Le 1er mai, une journée sous surveillance
-
Usage pédagogique
- Date du document : 30/04/1910
- Référence : M 1021
- Auteur(s) : Ministère de l'Intérieur
- Période(s) : De 1815 à 1914
Présentation :
Le document présenté est un télégramme codé adressé par le Ministère de l’Intérieur à tous les préfets de France à la veille du 1er mai 1910. Il illustre l’attention particulière que les autorités portaient à cette journée. Le texte décodé se trouve dans la transcription ci-dessous et au format pdf par le lien ci-dessus.
C’est en 1886 aux Etats-Unis que, pour la première fois, les syndicats appellent à la grève le 1er mai, pour réclamer notamment la journée de 8 heures. C’est un succès mais au cours des jours suivants certaines manifestations dégénèrent et entraînent une violente répression des pouvoirs publics. Trois ans plus tard, lors de la création de la IIe Internationale à Paris, en juillet 1889 (à l’occasion du 1er centenaire de la Révolution), les socialistes européens décident de faire du 1er mai la journée internationale des travailleurs.

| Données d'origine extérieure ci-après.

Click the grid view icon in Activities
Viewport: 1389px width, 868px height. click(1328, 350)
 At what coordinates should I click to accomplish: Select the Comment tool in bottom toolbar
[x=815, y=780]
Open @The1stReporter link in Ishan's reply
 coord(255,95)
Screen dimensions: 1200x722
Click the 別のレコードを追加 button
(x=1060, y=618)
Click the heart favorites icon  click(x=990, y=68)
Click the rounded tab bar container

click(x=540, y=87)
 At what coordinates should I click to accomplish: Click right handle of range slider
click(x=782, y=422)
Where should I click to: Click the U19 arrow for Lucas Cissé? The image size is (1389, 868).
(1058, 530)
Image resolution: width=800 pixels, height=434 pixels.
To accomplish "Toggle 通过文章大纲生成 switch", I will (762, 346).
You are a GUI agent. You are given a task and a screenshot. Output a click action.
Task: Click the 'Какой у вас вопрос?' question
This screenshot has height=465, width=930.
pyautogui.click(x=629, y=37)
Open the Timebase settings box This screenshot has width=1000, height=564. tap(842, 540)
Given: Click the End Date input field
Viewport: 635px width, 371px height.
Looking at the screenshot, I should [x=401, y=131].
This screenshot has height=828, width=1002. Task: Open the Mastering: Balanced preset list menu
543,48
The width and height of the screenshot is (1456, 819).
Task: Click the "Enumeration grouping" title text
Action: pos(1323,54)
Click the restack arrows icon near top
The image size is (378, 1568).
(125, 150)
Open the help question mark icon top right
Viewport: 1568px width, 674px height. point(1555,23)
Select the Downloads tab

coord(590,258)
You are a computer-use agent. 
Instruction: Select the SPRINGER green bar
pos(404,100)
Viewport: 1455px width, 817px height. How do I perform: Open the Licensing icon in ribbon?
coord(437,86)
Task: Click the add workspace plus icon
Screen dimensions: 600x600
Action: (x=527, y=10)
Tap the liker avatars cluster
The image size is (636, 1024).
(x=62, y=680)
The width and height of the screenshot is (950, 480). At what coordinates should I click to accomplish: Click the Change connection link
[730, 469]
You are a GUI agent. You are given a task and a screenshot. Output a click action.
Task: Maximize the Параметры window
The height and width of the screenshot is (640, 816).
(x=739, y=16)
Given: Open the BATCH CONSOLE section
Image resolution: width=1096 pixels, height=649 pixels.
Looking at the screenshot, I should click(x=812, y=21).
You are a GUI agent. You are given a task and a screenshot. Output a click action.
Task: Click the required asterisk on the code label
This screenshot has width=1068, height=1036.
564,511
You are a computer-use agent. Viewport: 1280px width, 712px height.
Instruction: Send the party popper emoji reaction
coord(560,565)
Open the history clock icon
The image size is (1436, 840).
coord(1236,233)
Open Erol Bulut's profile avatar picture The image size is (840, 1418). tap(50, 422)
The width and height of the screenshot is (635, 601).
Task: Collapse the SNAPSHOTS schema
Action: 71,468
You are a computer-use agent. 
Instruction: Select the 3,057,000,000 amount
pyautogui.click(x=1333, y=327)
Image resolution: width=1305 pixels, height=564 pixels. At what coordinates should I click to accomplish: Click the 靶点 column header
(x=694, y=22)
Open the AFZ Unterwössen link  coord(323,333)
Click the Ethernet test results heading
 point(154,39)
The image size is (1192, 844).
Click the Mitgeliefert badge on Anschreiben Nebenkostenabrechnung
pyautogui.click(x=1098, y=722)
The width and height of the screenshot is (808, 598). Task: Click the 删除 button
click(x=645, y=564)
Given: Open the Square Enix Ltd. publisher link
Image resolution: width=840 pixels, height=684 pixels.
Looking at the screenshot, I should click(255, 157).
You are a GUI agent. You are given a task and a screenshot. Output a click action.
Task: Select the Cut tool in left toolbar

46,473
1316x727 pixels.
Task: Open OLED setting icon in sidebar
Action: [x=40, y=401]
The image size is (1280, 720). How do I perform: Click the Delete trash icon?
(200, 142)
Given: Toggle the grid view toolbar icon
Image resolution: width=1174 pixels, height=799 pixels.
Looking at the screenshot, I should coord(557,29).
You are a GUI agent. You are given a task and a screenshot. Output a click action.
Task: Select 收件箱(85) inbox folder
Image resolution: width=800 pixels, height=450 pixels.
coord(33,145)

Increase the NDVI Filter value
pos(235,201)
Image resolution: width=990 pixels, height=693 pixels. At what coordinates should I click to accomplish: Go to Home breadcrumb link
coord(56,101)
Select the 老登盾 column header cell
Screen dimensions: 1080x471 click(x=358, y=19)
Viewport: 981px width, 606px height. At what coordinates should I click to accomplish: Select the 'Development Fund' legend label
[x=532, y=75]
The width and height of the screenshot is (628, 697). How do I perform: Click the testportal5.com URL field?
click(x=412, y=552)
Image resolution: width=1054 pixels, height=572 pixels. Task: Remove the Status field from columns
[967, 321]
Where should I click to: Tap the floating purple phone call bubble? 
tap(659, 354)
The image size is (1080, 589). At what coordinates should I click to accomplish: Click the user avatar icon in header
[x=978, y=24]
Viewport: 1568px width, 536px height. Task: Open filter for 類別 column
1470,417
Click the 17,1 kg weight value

Le télégramme fait appel à la « prudence » et à la fermeté des préfets. En effet, en France, la 2eme célébration de cette journée, en 1891, donne lieu à la terrible répression de la manifestation des mineurs de Fourmies (Nord) : 9 morts et 35 blessés. Au cours des années suivantes, le 1er mai reste une journée très sensible. La CGT, qui est alors l’une des principales forces syndicales, appelle à un bouleversement de l’ordre social et politique. Du côté des autorités, on craint la subversion révolutionnaire mais on redoute aussi les dérapages des forces de l’ordre qui pourraient alimenter le mécontentement et les instrumentalisations politiques. En 1906 notamment, on relève de nombreux affrontements à Paris où 40 000 soldats sont mobilisés.
Ce 1er mai 1910, le contexte politique est sensible : le télégramme évoque la « période électorale ». De fait, on est en plein milieu des élections législatives : le premier tour a eu lieu le 24 avril, le second se tiendra le 8 mai. Plus encore que les années précédentes, il faut donc éviter tout débordement susceptible de perturber cette séquence démocratique.
Pour le maintien de l’ordre, il n’existe pas alors de corps spécifique. Comme les effectifs de la police ou de la gendarmerie sont insuffisants pour faire face, c’est l’armée qui intervient le plus souvent lors des grèves ou des 1ers mai. On voit ici que le Ministère de l’intérieur recommande de faire appel plus particulièrement à la Cavalerie. On préfère alors éviter de recourir à l’Infanterie dont on redoute ou bien qu’elle ne fraternise avec les ouvriers, ou bien que, menacée, elle ne sache pas doser l’usage de la force. En 1921, sera créée la Gendarmerie Mobile, vouée spécifiquement au maintien de l’ordre.
Transcription :
Paris, le 30 avril 1910,
Intérieur Sûreté à préfets France. Chiffre spécial. Circulaire :
En ce qui concerne la journée de demain et en raison de la situation particulière créée par la période électorale, j’appelle de nouveau votre attention sur la nécessité d’être tout à la fois ferme et prudent de manière à éviter tout incident grave sur la voie publique. Je vous recommande d’employer de préférence la cavalerie si vous aviez à réprimer des manifestations violentes.